The curtain raiser, School, brings to mind Mamet's Speed-the-Plow as two school teachers, 'A' (John Pankow) and 'B' (Rod McLachlan) debate the merits of a student art project that touts the merits of conservationism and at the same time has used copious amounts of paper. The men's banter -- expertly calibrated by director Neil Pepe and performed with comic rat-a-tat intensity by the performers -- spirals to other subjects from the laws of physics to sexual impropriety between students and teachers, but it's difficult to discern what Mamet intends by the guys' swooping from topic to topic. Anyone who's been around public school teachers will find that the discussion about the custodial staff rings with incisive irony, but by the time the piece reaches its conclusion -- which calls into question warfare -- it's difficult to know what one is to learn from School.
In Pantheon, Mamet has channeled his inner George S. Kaufman and Morrie Riskind to create a Marx Brothers-like piece about a trio of down-on-their-luck actors in ancient Rome. Led by grandiose and lecherous Strabo (Brian Murray in an appropriately scene-chewing turn), the group -- which also includes the pragmatically dour Pelargon (a terrifically dry Pankow) and the pretty Philius (played with sweet vapidity by Michael Cassidy) -- can't afford to pay its rent and has no prospects for engagements.
When Strabo buys a good luck charm off Ramus (imbued with crusty dimness by Jack Wallace), a homeless war veteran who's dropped by to bum some wine off the guys, things start to look up. Another acting troupe is drowned in an accident at sea, and Strabo's group is soon being invited to perform for the wealthiest man in Rome. But, Strabo takes his group and their satiric material to the wrong place -- and suddenly, they're not the toast of Rome, but are slated for execution.

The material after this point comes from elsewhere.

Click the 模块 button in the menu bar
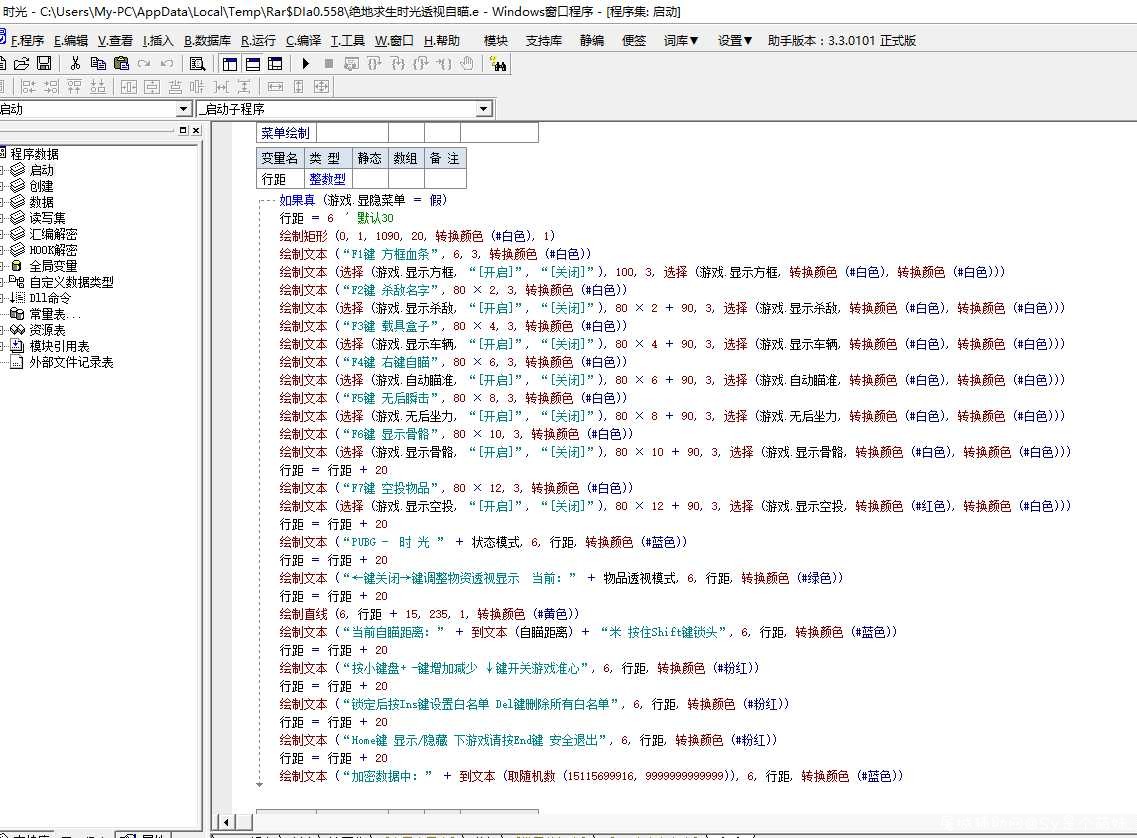pyautogui.click(x=496, y=41)
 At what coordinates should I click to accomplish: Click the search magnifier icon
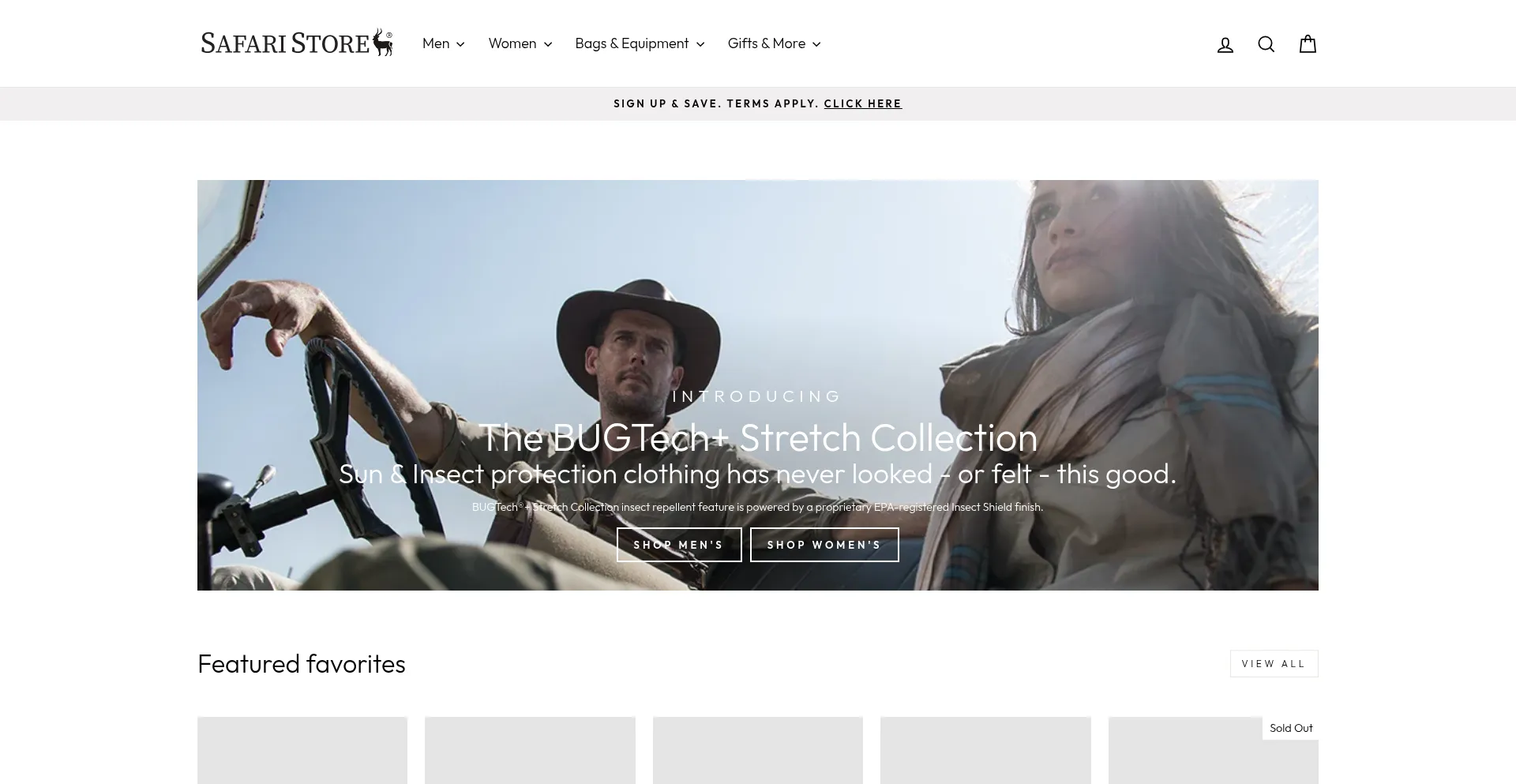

With a scenario like this, theatergoers might expect Pantheon to explode into some sort of harsh commentary on the nature of arts patronage. Instead, it becomes a middling farce as Strabo and crew attempt to extricate themselves from their dire predicament. Perhaps the most scathing element of the script is a joke that wears thin after its first or second airing: The scenes of the piece are punctuated by appearances from a Herald (Steven Hawley) that act as commercials for products like Lynx Brand opium.
Costume designer Ilona Somogyi provides both opulent and pedestrian period togas and military attire, and a series of trompe l'oeil backdrops from scenic designer Takeshi Kata are marvelously rendered and atmospheric. But despite the handsome physical production and the well-crafted performances -- particularly Murray, Pankow, and J.J. Johnson, who plays a hard-nosed Roman soldier with panache -- these amiable plays really only serve to whet the appetite for the more substantial Mamet plays (Oleanna and Race) being presented in New York this season.